石渡 登志喜(いしわた・としき)/社会保険労務士・年金アドバイザー

内縁の妻が遺族年金を請求するケースはさまざまです。今回は、亡夫と14年前に離婚し、その後、亡夫とは別居しているけれども、内縁の妻であったと本人が主張しているケースです。

 
【事例概要】
死亡者:Aさん(昭和25年7月12日生まれ:71歳/老齢厚生年金受給者)
・昭和55年6月30日にX子さんと婚姻
・平成20年3月中旬頃にX子さんと別居後、同年4月10日に離婚
・同年7月25日にB子さんと婚姻
・平成23年10月3日にB子さん死亡
・令和4年2月5日に死亡 
請求者:X子さん(昭和28年8月15日生まれ:68歳)
・昭和55年6月30日にAさんと婚姻
・平成20年3月中旬頃にAさんと別居後、同年4月10日に離婚
・令和4年3月10日に来所

収入要件を満たす「内縁の妻」の遺族年金請求について

夫のAさんが死亡したので遺族厚生年金の請求をしたいと、X子さんが3月10日に来所されました。X子さんは内縁の妻ということですが、Aさんの死亡時点では別居していました。
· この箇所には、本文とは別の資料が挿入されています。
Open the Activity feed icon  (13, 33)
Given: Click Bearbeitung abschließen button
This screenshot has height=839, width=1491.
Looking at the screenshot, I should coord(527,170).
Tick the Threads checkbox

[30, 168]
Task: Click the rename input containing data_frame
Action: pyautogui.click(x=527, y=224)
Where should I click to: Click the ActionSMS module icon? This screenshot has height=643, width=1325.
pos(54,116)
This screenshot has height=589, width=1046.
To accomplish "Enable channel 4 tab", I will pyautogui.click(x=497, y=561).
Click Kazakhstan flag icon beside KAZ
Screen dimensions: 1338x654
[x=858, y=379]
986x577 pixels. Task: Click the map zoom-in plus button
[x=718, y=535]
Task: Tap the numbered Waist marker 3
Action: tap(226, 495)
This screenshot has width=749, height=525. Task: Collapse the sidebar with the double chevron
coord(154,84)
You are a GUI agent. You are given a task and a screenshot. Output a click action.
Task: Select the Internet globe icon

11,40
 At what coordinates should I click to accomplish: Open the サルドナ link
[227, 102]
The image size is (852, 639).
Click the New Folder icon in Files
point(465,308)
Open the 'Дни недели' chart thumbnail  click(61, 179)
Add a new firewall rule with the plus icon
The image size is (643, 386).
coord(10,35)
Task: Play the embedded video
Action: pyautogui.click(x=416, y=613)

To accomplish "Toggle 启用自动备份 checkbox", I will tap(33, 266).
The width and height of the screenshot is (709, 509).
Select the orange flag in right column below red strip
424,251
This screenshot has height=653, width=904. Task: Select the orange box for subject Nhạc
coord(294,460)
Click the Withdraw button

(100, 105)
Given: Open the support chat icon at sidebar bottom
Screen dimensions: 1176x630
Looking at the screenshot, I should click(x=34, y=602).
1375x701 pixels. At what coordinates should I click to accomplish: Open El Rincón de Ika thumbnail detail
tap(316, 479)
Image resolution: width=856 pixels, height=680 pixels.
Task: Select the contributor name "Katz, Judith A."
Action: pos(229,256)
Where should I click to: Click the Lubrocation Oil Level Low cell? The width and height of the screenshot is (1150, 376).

そこで最初に、死亡したAさんの年金加入歴等を基礎年金番号で調べると、保険料納付済期間と保険料免除期間を合算した期間が25年以上あり、老齢厚生年金の受給権者でした。Aさんは遺族年金支給のための死亡者の要件を満たしており、「適格死亡者」であることがわかりました。

次に、X子さんが、Aさん死亡時においてAさんとの生計維持関係が認められるか否かを確認します。事実上婚姻関係と同様の事情にある「内縁の妻」も、遺族厚生年金の受給権者となる死亡した者の「配偶者」に含まれます。
また、適格死亡者との生計維持関係が認められるには、年額850万円以上の収入または年額655万5000円以上の所得(以下、「基準額」)を将来にわたって有すると認められる者以外の者であることが必要です。

※厚年法第3条第2項、第58条第1項第4号及び第59条、厚生年金保険法施行令第3条の10並びに「生計維持関係等の認定基準及び認定の取扱いについて」(平成23年3月23日年発0323第1号厚生労働省年金局長通知(以下「23年通知」)

X子さんは、Aさん死亡の当時、前述の2つに該当しているように見え、遺族厚生年金が支給される要件は満たしているように思われました。